### [Stored items]
============================================================
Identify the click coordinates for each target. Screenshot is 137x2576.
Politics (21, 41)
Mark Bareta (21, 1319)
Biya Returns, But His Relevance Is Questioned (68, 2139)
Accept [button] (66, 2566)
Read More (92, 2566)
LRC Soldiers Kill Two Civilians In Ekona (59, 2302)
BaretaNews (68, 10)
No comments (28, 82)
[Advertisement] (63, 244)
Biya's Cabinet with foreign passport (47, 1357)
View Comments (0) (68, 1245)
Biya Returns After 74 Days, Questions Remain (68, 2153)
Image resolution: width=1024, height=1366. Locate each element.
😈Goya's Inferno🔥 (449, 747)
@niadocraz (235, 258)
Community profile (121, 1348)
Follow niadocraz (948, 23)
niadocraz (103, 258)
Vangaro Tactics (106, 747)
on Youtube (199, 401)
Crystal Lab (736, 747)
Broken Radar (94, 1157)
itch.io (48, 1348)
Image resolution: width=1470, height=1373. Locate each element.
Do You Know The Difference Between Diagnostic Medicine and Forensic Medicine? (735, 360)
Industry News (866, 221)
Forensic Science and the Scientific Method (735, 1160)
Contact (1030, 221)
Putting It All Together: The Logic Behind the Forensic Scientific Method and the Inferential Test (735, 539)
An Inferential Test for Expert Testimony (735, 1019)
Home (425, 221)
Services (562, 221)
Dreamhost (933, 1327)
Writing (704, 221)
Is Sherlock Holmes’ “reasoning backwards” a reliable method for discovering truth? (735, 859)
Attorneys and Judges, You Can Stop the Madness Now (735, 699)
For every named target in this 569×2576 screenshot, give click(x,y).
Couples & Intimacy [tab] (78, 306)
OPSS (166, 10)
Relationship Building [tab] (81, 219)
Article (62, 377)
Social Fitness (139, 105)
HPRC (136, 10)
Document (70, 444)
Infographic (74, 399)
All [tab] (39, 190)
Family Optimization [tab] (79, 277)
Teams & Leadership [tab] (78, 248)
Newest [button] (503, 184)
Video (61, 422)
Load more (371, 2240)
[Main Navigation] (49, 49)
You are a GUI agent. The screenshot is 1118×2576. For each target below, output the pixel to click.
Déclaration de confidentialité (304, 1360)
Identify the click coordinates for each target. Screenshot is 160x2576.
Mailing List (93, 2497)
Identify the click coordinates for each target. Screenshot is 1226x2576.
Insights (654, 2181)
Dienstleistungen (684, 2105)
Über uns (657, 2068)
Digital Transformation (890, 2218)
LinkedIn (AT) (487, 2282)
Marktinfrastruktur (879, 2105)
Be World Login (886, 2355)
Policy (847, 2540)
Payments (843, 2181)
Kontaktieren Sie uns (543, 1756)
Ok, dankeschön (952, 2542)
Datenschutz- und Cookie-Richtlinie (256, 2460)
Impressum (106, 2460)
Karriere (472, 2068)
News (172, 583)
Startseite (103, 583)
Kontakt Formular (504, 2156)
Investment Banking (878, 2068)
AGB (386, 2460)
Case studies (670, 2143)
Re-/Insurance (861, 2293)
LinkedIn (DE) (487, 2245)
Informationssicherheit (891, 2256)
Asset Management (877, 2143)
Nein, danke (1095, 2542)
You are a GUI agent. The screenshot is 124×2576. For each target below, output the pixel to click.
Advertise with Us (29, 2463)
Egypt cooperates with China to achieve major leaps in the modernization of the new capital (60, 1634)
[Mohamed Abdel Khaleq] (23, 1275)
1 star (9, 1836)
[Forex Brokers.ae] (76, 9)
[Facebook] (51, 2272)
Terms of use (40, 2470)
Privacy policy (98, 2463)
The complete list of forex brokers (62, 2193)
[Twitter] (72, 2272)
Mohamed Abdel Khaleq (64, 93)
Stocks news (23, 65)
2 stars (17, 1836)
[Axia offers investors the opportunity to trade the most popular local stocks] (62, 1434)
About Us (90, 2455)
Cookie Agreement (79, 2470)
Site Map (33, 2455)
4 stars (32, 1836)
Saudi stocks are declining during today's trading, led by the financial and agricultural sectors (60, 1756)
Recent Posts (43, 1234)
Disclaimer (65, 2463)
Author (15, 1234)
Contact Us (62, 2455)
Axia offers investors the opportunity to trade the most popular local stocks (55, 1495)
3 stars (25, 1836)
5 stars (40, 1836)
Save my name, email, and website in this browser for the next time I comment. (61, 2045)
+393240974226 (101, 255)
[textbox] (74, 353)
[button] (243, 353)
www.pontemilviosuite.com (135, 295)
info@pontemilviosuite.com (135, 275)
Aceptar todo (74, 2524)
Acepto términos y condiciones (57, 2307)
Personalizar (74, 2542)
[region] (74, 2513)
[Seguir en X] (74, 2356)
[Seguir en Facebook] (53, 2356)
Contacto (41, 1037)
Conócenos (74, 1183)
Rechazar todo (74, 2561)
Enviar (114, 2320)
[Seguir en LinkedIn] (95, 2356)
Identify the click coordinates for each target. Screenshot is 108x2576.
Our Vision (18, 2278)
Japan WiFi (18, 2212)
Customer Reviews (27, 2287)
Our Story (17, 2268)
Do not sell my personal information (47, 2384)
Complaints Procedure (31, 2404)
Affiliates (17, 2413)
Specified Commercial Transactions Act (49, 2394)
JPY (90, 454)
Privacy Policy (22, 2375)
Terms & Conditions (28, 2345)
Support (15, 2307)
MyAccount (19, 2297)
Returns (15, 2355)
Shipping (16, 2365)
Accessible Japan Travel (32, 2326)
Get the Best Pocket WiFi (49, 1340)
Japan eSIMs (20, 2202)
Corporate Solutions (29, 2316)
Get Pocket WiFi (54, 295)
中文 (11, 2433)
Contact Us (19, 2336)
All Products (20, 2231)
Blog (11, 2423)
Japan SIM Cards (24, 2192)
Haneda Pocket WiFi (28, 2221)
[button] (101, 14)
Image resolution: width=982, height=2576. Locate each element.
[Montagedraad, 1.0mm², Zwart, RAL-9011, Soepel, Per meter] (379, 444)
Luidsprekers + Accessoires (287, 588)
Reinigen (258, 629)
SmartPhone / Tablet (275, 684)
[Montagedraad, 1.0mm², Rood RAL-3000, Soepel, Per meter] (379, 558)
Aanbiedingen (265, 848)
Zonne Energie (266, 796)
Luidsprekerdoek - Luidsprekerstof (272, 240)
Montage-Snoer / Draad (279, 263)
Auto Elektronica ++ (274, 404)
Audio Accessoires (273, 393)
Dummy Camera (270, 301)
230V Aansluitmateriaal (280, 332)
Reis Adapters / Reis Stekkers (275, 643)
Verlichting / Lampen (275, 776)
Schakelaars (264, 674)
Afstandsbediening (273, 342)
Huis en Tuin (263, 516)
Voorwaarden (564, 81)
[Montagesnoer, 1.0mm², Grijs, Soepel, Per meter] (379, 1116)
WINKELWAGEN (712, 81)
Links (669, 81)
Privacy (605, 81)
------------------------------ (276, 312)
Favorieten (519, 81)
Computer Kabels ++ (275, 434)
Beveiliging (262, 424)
============================================================
### [PROBLEM TO WORK ON]
Transcribe the records above exactly, beginning at the line that contains "Do not sell" and ending with the line that contains "WINKELWAGEN (712, 81)", both included, and nothing else.

### [TASK ANSWER]
Do not sell my personal information (47, 2384)
Complaints Procedure (31, 2404)
Affiliates (17, 2413)
Specified Commercial Transactions Act (49, 2394)
JPY (90, 454)
Privacy Policy (22, 2375)
Terms & Conditions (28, 2345)
Support (15, 2307)
MyAccount (19, 2297)
Returns (15, 2355)
Shipping (16, 2365)
Accessible Japan Travel (32, 2326)
Get the Best Pocket WiFi (49, 1340)
Japan eSIMs (20, 2202)
Corporate Solutions (29, 2316)
Get Pocket WiFi (54, 295)
中文 (11, 2433)
Contact Us (19, 2336)
All Products (20, 2231)
Blog (11, 2423)
Japan SIM Cards (24, 2192)
Haneda Pocket WiFi (28, 2221)
[button] (101, 14)
Image resolution: width=982, height=2576. Locate each element.
[Montagedraad, 1.0mm², Zwart, RAL-9011, Soepel, Per meter] (379, 444)
Luidsprekers + Accessoires (287, 588)
Reinigen (258, 629)
SmartPhone / Tablet (275, 684)
[Montagedraad, 1.0mm², Rood RAL-3000, Soepel, Per meter] (379, 558)
Aanbiedingen (265, 848)
Zonne Energie (266, 796)
Luidsprekerdoek - Luidsprekerstof (272, 240)
Montage-Snoer / Draad (279, 263)
Auto Elektronica ++ (274, 404)
Audio Accessoires (273, 393)
Dummy Camera (270, 301)
230V Aansluitmateriaal (280, 332)
Reis Adapters / Reis Stekkers (275, 643)
Verlichting / Lampen (275, 776)
Schakelaars (264, 674)
Afstandsbediening (273, 342)
Huis en Tuin (263, 516)
Voorwaarden (564, 81)
[Montagesnoer, 1.0mm², Grijs, Soepel, Per meter] (379, 1116)
WINKELWAGEN (712, 81)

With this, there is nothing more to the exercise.